Table 2. Comparison of the performance of methods with different strategies on the pelvic dataset in terms of DSC.

Impact of Semi-supervised Loss: We apply the semi-supervised learning strategy with our proposed ASDNet on 50 labeled MRI and 20 extra unlabeled MRI. The comparison methods are semiFCN [1] and semiEmbedFCN [2]. We use the AttSVNet as the basic architecture of these two methods for fair comparison. The evaluation of the comparison experiments are all based on the labeled dataset, and the unlabeled data involves only in the learning phase. The experimental results in Table 2 show that our proposed semi-supervised strategy works better than the semiFCN and the semiEmbedFCN. Moreover, it is worth noting that the adversarial learning on the labeled data is important to our proposed semi-supervised scheme. If the segmentation network does not seek to fool the discriminator (i.e., AttSVNet+Semi), the confidence maps generated by the confidence network would not be meaningful.
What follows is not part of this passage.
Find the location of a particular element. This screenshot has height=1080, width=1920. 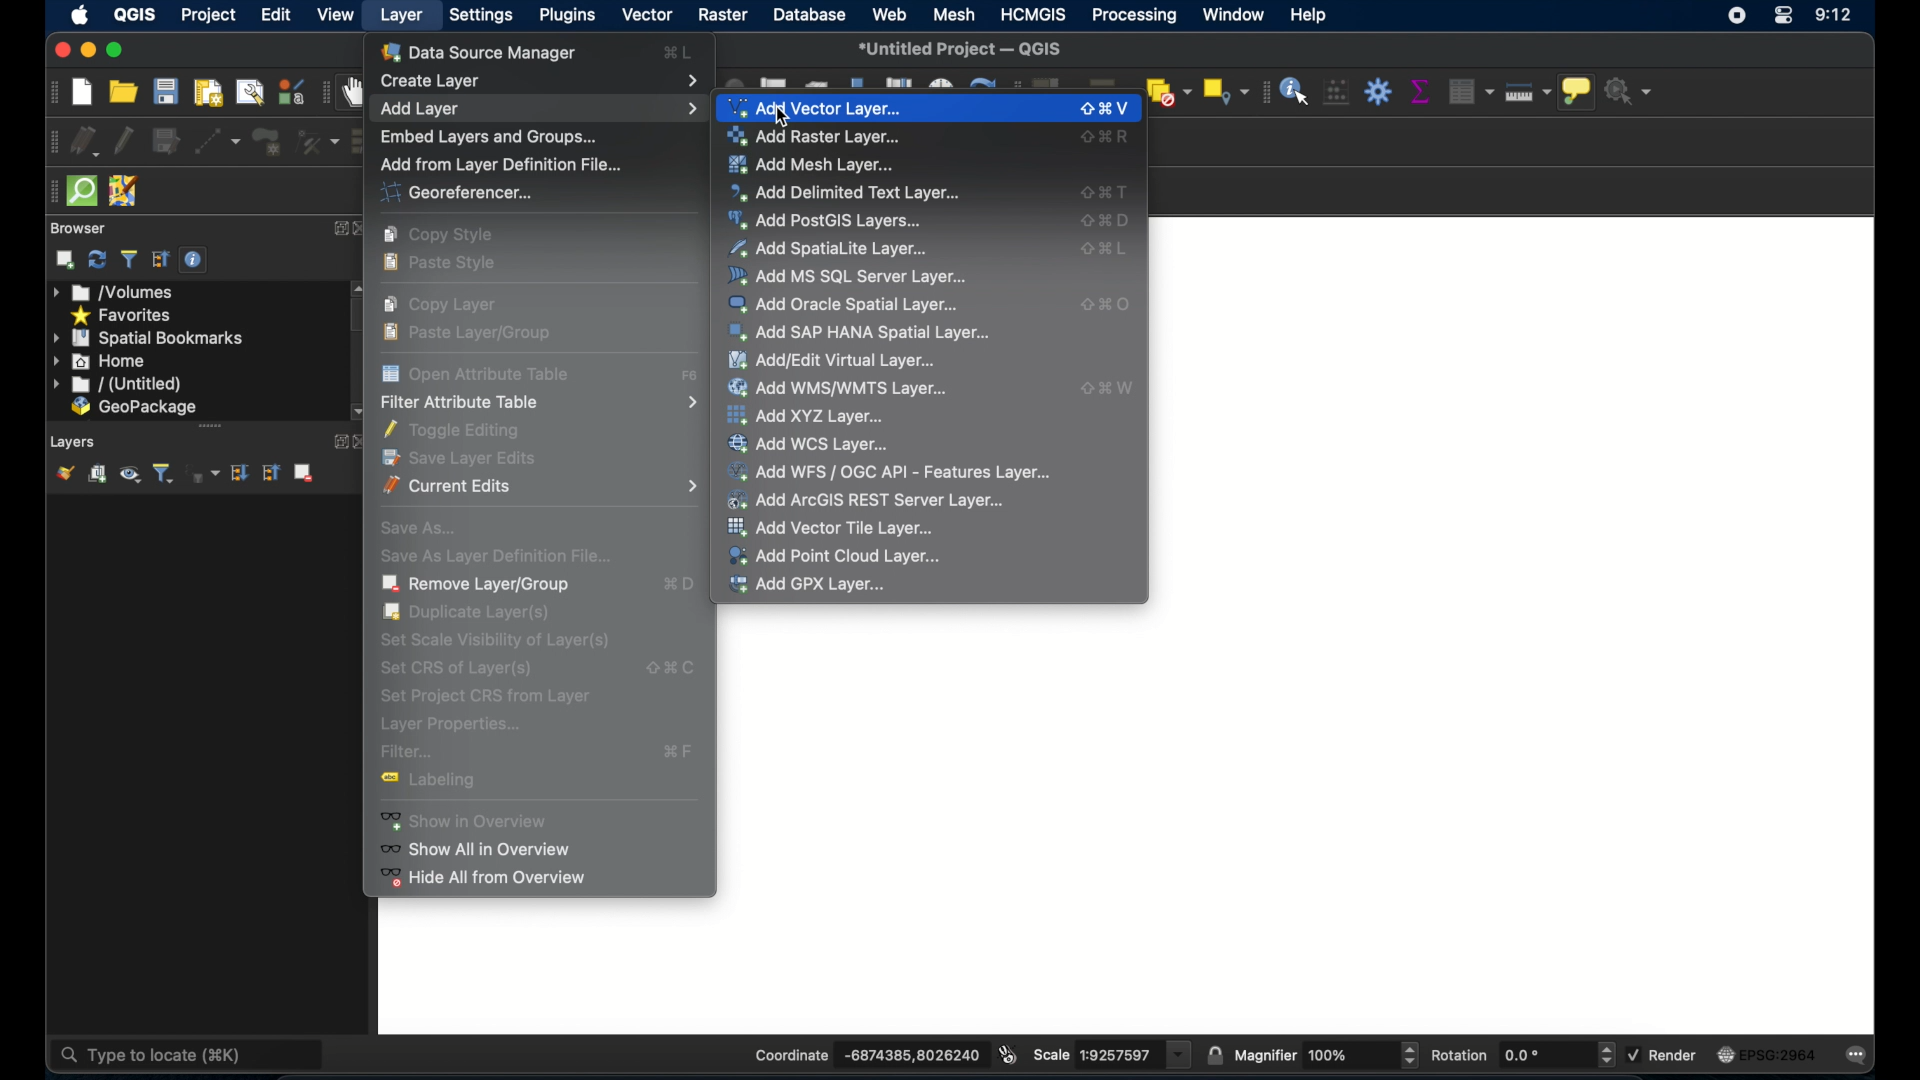

Add XYZ Layer... is located at coordinates (851, 417).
3.3 Validation on Another Dataset

To show the generalization ability of our proposed algorithm, we conduct additional experiments on the PROMISE12-challenge dataset [7]. This dataset contains 50 subjects, each with a pair of MRI and its manual label map (where only prostate was annotated). Five-fold cross validation is performed to evaluate the performance of all comparison methods. Our proposed algorithm again achieves very good performance in segmenting prostate (i.e., 0.900 in terms of DSC), and it is also very competitive compared to the state-of-the-art methods applied to this dataset in the literature [9, 13]. These experimental results indicate a good generalization capability of our proposed ASDNet.

4 Conclusions

In this paper, we have presented a novel attention-based semi-supervised deep network (ASDNet) to segment medical images. Specifically, the semi-supervised learning strategy is implemented by fully convolutional adversarial learning, and also region-attention based semi-supervised loss is adopted to effectively address the insufficient data problem for training the complex networks. By integrating these components into the framework, our proposed ASDNet has achieved significant improvement in terms of both accuracy and robustness.